• Task description: Please return all of the data below unchanged, line for line and in the same order.

☆ ☆ ☆

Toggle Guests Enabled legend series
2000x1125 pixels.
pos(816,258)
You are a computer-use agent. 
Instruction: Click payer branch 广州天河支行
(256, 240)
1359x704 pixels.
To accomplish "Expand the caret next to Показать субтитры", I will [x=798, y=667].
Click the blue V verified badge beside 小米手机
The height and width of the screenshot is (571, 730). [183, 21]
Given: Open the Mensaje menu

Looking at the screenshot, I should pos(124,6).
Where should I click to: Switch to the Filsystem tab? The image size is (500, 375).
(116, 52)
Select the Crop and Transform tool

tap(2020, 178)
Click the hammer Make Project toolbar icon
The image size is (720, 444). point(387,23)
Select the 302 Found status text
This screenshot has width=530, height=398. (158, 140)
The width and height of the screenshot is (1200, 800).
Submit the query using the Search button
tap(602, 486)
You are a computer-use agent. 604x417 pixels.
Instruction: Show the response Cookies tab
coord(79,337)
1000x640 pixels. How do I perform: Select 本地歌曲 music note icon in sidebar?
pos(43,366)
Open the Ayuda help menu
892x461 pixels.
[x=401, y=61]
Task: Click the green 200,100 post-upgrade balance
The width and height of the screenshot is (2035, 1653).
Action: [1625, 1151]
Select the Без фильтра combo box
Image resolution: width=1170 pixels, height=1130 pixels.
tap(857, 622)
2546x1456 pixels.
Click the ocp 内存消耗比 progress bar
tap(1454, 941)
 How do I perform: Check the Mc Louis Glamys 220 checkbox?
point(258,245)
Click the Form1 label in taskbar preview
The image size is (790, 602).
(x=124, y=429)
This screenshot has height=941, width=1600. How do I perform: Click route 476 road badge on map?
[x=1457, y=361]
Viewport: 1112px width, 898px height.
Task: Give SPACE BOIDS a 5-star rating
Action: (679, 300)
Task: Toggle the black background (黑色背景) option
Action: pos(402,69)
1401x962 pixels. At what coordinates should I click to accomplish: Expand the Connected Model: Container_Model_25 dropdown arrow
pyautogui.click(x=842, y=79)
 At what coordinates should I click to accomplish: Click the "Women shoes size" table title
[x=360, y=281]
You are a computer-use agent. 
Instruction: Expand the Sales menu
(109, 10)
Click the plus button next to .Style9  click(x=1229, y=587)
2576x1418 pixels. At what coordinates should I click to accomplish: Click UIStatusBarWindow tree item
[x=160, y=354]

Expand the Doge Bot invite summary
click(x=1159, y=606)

☆ ☆ ☆

• Written solution:
Toggle Guests Enabled legend series
2000x1125 pixels.
pos(816,258)
You are a computer-use agent. 
Instruction: Click payer branch 广州天河支行
(256, 240)
1359x704 pixels.
To accomplish "Expand the caret next to Показать субтитры", I will [x=798, y=667].
Click the blue V verified badge beside 小米手机
The height and width of the screenshot is (571, 730). [183, 21]
Given: Open the Mensaje menu

Looking at the screenshot, I should pos(124,6).
Where should I click to: Switch to the Filsystem tab? The image size is (500, 375).
(116, 52)
Select the Crop and Transform tool

tap(2020, 178)
Click the hammer Make Project toolbar icon
The image size is (720, 444). point(387,23)
Select the 302 Found status text
This screenshot has width=530, height=398. (158, 140)
The width and height of the screenshot is (1200, 800).
Submit the query using the Search button
tap(602, 486)
You are a computer-use agent. 604x417 pixels.
Instruction: Show the response Cookies tab
coord(79,337)
1000x640 pixels. How do I perform: Select 本地歌曲 music note icon in sidebar?
pos(43,366)
Open the Ayuda help menu
892x461 pixels.
[x=401, y=61]
Task: Click the green 200,100 post-upgrade balance
The width and height of the screenshot is (2035, 1653).
Action: [1625, 1151]
Select the Без фильтра combo box
Image resolution: width=1170 pixels, height=1130 pixels.
tap(857, 622)
2546x1456 pixels.
Click the ocp 内存消耗比 progress bar
tap(1454, 941)
 How do I perform: Check the Mc Louis Glamys 220 checkbox?
point(258,245)
Click the Form1 label in taskbar preview
The image size is (790, 602).
(x=124, y=429)
This screenshot has height=941, width=1600. How do I perform: Click route 476 road badge on map?
[x=1457, y=361]
Viewport: 1112px width, 898px height.
Task: Give SPACE BOIDS a 5-star rating
Action: (679, 300)
Task: Toggle the black background (黑色背景) option
Action: pos(402,69)
1401x962 pixels. At what coordinates should I click to accomplish: Expand the Connected Model: Container_Model_25 dropdown arrow
pyautogui.click(x=842, y=79)
 At what coordinates should I click to accomplish: Click the "Women shoes size" table title
[x=360, y=281]
You are a computer-use agent. 
Instruction: Expand the Sales menu
(109, 10)
Click the plus button next to .Style9  click(x=1229, y=587)
2576x1418 pixels. At what coordinates should I click to accomplish: Click UIStatusBarWindow tree item
[x=160, y=354]

Expand the Doge Bot invite summary
click(x=1159, y=606)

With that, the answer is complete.